FISHERAnd Pete Earley, as you -- I mean, we're in a country where 50 percent of children in the child welfare system have mental health problems. Nationally, one in five children has diagnosable mental disorder, and so clearly there are massive numbers involved here.
FISHERSo is there -- does stigma still hold people back?
EARLEYAbsolutely. Absolutely holds people back. Look, again, this is an issue that crosses every possible part of our community. We have 22 veterans a day, almost one an hour, killing themselves, and we have this massive need, and instead of addressing it, we're trying to break it into silos and everybody point fingers the other way. And don't let the insurance industry off the hook. People contacted me this week, they took their kids to the emergency room, they said, well, we don't have your insurance policy. They went to another one.
EARLEYThey got the doctor to agree to put that person in, and it was the insurance company that said, no, we're not going to pay for it. So they -- I hope the Affordable Care Act actually forces the insurance company to do the right thing here.

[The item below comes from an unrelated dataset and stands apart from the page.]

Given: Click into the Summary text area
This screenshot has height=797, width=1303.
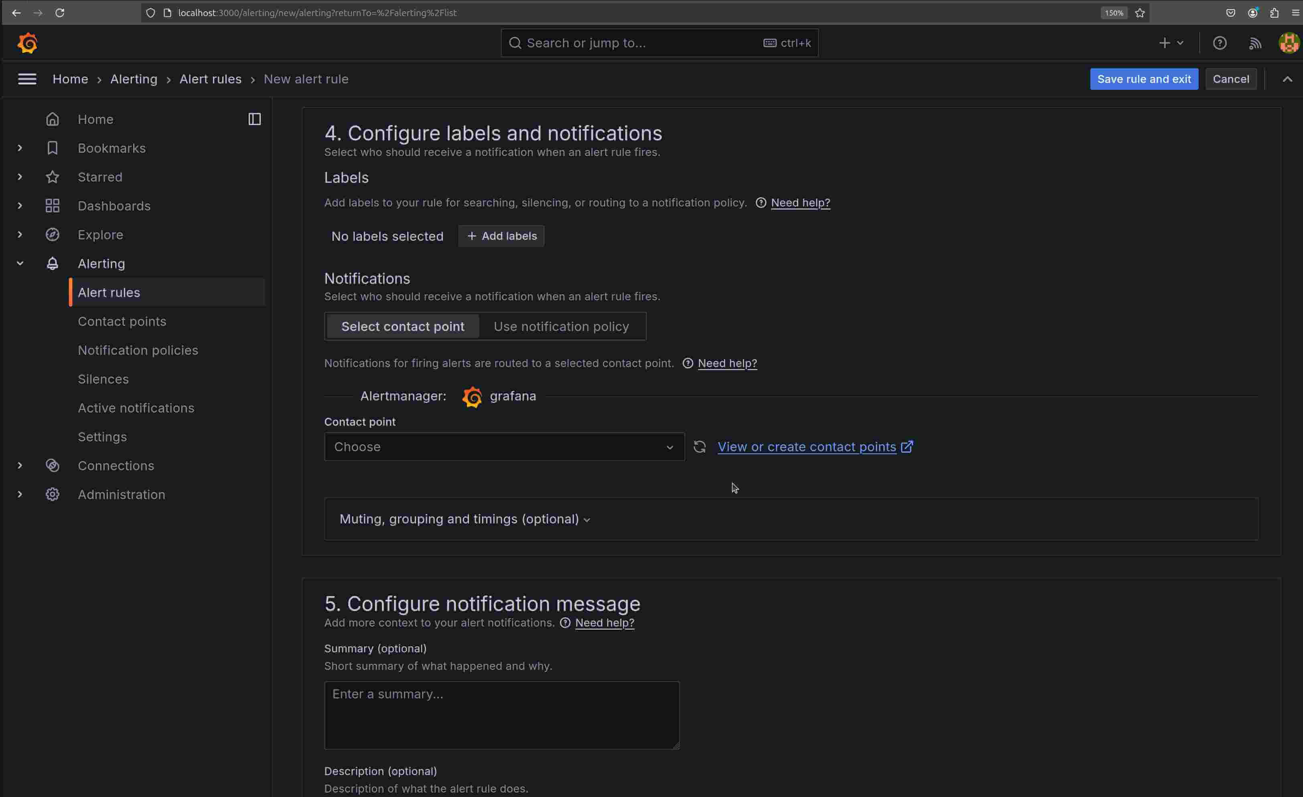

FISHERPete Earley is a mental health advocate and journalist. He's the author of "Crazy: A Father's Search Through America's Mental Health Madness." We're also joined by George Braunstein, executive director of the Fairfax Falls Church Community Service Board. Bela Sood, professor of psychiatry at Virginia Commonwealth University, and she was part of Governor Kaine's review panel after the Virginia Tech massacre. And E. Fuller Torrey is founder of the Treatment Advocacy Center in Arlington.
FISHERThanks very much to all of you. I'm Marc Fisher of the Washington Post sitting in for Kojo. Have a good day.